[Data entries]

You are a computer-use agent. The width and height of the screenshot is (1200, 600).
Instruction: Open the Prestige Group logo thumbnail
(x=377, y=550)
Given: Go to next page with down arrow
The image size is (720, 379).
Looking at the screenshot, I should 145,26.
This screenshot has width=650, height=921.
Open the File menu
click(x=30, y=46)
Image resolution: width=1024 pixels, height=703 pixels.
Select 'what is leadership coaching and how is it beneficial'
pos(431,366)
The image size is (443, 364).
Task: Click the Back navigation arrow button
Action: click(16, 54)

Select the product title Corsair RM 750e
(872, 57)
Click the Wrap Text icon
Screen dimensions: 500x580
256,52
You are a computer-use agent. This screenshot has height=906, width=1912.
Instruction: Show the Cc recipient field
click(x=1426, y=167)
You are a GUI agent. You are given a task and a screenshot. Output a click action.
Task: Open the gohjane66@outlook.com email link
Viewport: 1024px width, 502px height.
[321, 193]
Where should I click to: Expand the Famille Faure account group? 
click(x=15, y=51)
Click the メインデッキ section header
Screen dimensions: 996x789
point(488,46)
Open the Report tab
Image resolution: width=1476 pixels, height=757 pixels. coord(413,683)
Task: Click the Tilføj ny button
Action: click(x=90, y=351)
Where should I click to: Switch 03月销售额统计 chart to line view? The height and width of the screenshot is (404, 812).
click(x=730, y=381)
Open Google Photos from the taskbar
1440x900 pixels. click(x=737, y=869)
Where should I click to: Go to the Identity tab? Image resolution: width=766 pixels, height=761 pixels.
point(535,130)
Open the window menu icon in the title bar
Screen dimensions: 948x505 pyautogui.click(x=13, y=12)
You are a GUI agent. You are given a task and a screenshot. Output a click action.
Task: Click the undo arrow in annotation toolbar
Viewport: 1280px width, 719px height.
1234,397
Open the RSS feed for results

◆ **Task brief**: Could you give the data above again, exact in every line?

◆ **Exercise response**:
You are a computer-use agent. The width and height of the screenshot is (1200, 600).
Instruction: Open the Prestige Group logo thumbnail
(x=377, y=550)
Given: Go to next page with down arrow
The image size is (720, 379).
Looking at the screenshot, I should 145,26.
This screenshot has width=650, height=921.
Open the File menu
click(x=30, y=46)
Image resolution: width=1024 pixels, height=703 pixels.
Select 'what is leadership coaching and how is it beneficial'
pos(431,366)
The image size is (443, 364).
Task: Click the Back navigation arrow button
Action: click(16, 54)

Select the product title Corsair RM 750e
(872, 57)
Click the Wrap Text icon
Screen dimensions: 500x580
256,52
You are a computer-use agent. This screenshot has height=906, width=1912.
Instruction: Show the Cc recipient field
click(x=1426, y=167)
You are a GUI agent. You are given a task and a screenshot. Output a click action.
Task: Open the gohjane66@outlook.com email link
Viewport: 1024px width, 502px height.
[321, 193]
Where should I click to: Expand the Famille Faure account group? 
click(x=15, y=51)
Click the メインデッキ section header
Screen dimensions: 996x789
point(488,46)
Open the Report tab
Image resolution: width=1476 pixels, height=757 pixels. coord(413,683)
Task: Click the Tilføj ny button
Action: click(x=90, y=351)
Where should I click to: Switch 03月销售额统计 chart to line view? The height and width of the screenshot is (404, 812).
click(x=730, y=381)
Open Google Photos from the taskbar
1440x900 pixels. click(x=737, y=869)
Where should I click to: Go to the Identity tab? Image resolution: width=766 pixels, height=761 pixels.
point(535,130)
Open the window menu icon in the title bar
Screen dimensions: 948x505 pyautogui.click(x=13, y=12)
You are a GUI agent. You are given a task and a screenshot. Output a click action.
Task: Click the undo arrow in annotation toolbar
Viewport: 1280px width, 719px height.
1234,397
Open the RSS feed for results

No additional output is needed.